> _Task directions_
Reproduce every line of the data below without changing anything.

> _Records to process_
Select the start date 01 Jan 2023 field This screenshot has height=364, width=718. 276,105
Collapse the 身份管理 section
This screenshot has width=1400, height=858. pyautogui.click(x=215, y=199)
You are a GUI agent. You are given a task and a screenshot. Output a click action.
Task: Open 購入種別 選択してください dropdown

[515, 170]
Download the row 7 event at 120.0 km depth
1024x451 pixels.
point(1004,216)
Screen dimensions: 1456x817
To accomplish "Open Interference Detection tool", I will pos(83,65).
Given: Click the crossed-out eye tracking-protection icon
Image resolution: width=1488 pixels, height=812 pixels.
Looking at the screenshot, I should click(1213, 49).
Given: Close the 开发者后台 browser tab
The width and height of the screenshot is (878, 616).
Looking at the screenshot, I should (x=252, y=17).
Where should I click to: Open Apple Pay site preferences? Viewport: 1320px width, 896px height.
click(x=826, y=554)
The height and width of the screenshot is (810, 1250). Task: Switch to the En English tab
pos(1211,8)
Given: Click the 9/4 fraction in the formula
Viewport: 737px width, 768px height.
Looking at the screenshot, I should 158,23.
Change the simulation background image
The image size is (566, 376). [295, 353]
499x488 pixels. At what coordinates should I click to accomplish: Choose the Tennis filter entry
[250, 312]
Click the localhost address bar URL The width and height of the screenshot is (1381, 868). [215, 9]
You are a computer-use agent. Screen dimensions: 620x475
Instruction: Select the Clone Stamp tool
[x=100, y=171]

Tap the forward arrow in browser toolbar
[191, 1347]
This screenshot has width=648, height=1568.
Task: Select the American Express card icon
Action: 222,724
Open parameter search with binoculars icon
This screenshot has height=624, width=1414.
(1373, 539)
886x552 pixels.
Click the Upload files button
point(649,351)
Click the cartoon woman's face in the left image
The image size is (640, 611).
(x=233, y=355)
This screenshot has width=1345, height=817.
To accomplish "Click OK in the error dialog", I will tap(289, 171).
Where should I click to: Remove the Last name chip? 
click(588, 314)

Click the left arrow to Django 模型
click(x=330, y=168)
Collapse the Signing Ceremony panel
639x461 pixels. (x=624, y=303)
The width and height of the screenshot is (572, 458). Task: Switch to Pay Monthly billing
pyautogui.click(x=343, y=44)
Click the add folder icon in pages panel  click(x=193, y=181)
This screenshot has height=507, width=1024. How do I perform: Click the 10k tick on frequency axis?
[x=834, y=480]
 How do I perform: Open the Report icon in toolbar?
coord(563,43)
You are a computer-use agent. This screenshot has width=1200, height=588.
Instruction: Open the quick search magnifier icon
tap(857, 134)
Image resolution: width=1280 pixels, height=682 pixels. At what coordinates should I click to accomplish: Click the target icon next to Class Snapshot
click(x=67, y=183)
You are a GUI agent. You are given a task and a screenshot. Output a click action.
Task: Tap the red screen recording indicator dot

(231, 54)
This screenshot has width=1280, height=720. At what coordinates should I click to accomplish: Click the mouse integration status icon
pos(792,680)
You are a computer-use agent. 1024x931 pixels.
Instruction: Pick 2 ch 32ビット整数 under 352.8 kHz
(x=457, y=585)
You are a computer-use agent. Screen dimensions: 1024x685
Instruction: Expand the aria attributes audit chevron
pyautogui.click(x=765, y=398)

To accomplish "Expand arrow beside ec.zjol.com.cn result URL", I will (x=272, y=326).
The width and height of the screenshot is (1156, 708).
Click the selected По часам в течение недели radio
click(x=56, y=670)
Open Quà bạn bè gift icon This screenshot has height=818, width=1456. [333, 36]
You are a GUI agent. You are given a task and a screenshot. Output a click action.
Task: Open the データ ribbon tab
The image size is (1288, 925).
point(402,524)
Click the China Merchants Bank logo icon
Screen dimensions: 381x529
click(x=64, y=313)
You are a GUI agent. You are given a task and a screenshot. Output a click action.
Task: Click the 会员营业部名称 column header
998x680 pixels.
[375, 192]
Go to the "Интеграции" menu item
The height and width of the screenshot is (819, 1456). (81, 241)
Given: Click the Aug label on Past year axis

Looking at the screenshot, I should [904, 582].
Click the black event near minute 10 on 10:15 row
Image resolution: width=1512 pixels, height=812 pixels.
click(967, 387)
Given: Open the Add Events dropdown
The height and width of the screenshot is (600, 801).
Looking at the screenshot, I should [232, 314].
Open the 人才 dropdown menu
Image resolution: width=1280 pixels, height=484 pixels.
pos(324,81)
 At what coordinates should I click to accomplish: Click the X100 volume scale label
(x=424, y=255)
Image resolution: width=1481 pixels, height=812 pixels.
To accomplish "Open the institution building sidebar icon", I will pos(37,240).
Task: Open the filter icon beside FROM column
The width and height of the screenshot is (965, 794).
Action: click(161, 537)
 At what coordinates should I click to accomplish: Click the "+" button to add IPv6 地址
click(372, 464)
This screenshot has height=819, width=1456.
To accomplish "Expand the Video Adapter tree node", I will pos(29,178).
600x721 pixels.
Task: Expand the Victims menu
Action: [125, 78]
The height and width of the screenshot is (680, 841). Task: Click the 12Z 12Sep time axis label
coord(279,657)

> _Answer to the task_
Select the start date 01 Jan 2023 field This screenshot has height=364, width=718. 276,105
Collapse the 身份管理 section
This screenshot has width=1400, height=858. pyautogui.click(x=215, y=199)
You are a GUI agent. You are given a task and a screenshot. Output a click action.
Task: Open 購入種別 選択してください dropdown

[515, 170]
Download the row 7 event at 120.0 km depth
1024x451 pixels.
point(1004,216)
Screen dimensions: 1456x817
To accomplish "Open Interference Detection tool", I will pos(83,65).
Given: Click the crossed-out eye tracking-protection icon
Image resolution: width=1488 pixels, height=812 pixels.
Looking at the screenshot, I should click(1213, 49).
Given: Close the 开发者后台 browser tab
The width and height of the screenshot is (878, 616).
Looking at the screenshot, I should (x=252, y=17).
Where should I click to: Open Apple Pay site preferences? Viewport: 1320px width, 896px height.
click(x=826, y=554)
The height and width of the screenshot is (810, 1250). Task: Switch to the En English tab
pos(1211,8)
Given: Click the 9/4 fraction in the formula
Viewport: 737px width, 768px height.
Looking at the screenshot, I should 158,23.
Change the simulation background image
The image size is (566, 376). [295, 353]
499x488 pixels. At what coordinates should I click to accomplish: Choose the Tennis filter entry
[250, 312]
Click the localhost address bar URL The width and height of the screenshot is (1381, 868). [215, 9]
You are a computer-use agent. Screen dimensions: 620x475
Instruction: Select the Clone Stamp tool
[x=100, y=171]

Tap the forward arrow in browser toolbar
[191, 1347]
This screenshot has width=648, height=1568.
Task: Select the American Express card icon
Action: 222,724
Open parameter search with binoculars icon
This screenshot has height=624, width=1414.
(1373, 539)
886x552 pixels.
Click the Upload files button
point(649,351)
Click the cartoon woman's face in the left image
The image size is (640, 611).
(x=233, y=355)
This screenshot has width=1345, height=817.
To accomplish "Click OK in the error dialog", I will tap(289, 171).
Where should I click to: Remove the Last name chip? 
click(588, 314)

Click the left arrow to Django 模型
click(x=330, y=168)
Collapse the Signing Ceremony panel
639x461 pixels. (x=624, y=303)
The width and height of the screenshot is (572, 458). Task: Switch to Pay Monthly billing
pyautogui.click(x=343, y=44)
Click the add folder icon in pages panel  click(x=193, y=181)
This screenshot has height=507, width=1024. How do I perform: Click the 10k tick on frequency axis?
[x=834, y=480]
 How do I perform: Open the Report icon in toolbar?
coord(563,43)
You are a computer-use agent. This screenshot has width=1200, height=588.
Instruction: Open the quick search magnifier icon
tap(857, 134)
Image resolution: width=1280 pixels, height=682 pixels. At what coordinates should I click to accomplish: Click the target icon next to Class Snapshot
click(x=67, y=183)
You are a GUI agent. You are given a task and a screenshot. Output a click action.
Task: Tap the red screen recording indicator dot

(231, 54)
This screenshot has width=1280, height=720. At what coordinates should I click to accomplish: Click the mouse integration status icon
pos(792,680)
You are a computer-use agent. 1024x931 pixels.
Instruction: Pick 2 ch 32ビット整数 under 352.8 kHz
(x=457, y=585)
You are a computer-use agent. Screen dimensions: 1024x685
Instruction: Expand the aria attributes audit chevron
pyautogui.click(x=765, y=398)

To accomplish "Expand arrow beside ec.zjol.com.cn result URL", I will (x=272, y=326).
The width and height of the screenshot is (1156, 708).
Click the selected По часам в течение недели radio
click(x=56, y=670)
Open Quà bạn bè gift icon This screenshot has height=818, width=1456. [333, 36]
You are a GUI agent. You are given a task and a screenshot. Output a click action.
Task: Open the データ ribbon tab
The image size is (1288, 925).
point(402,524)
Click the China Merchants Bank logo icon
Screen dimensions: 381x529
click(x=64, y=313)
You are a GUI agent. You are given a task and a screenshot. Output a click action.
Task: Click the 会员营业部名称 column header
998x680 pixels.
[375, 192]
Go to the "Интеграции" menu item
The height and width of the screenshot is (819, 1456). (81, 241)
Given: Click the Aug label on Past year axis

Looking at the screenshot, I should [904, 582].
Click the black event near minute 10 on 10:15 row
Image resolution: width=1512 pixels, height=812 pixels.
click(967, 387)
Given: Open the Add Events dropdown
The height and width of the screenshot is (600, 801).
Looking at the screenshot, I should [232, 314].
Open the 人才 dropdown menu
Image resolution: width=1280 pixels, height=484 pixels.
pos(324,81)
 At what coordinates should I click to accomplish: Click the X100 volume scale label
(x=424, y=255)
Image resolution: width=1481 pixels, height=812 pixels.
To accomplish "Open the institution building sidebar icon", I will pos(37,240).
Task: Open the filter icon beside FROM column
The width and height of the screenshot is (965, 794).
Action: click(161, 537)
 At what coordinates should I click to accomplish: Click the "+" button to add IPv6 地址
click(372, 464)
This screenshot has height=819, width=1456.
To accomplish "Expand the Video Adapter tree node", I will pos(29,178).
600x721 pixels.
Task: Expand the Victims menu
Action: [125, 78]
The height and width of the screenshot is (680, 841). Task: Click the 12Z 12Sep time axis label
coord(279,657)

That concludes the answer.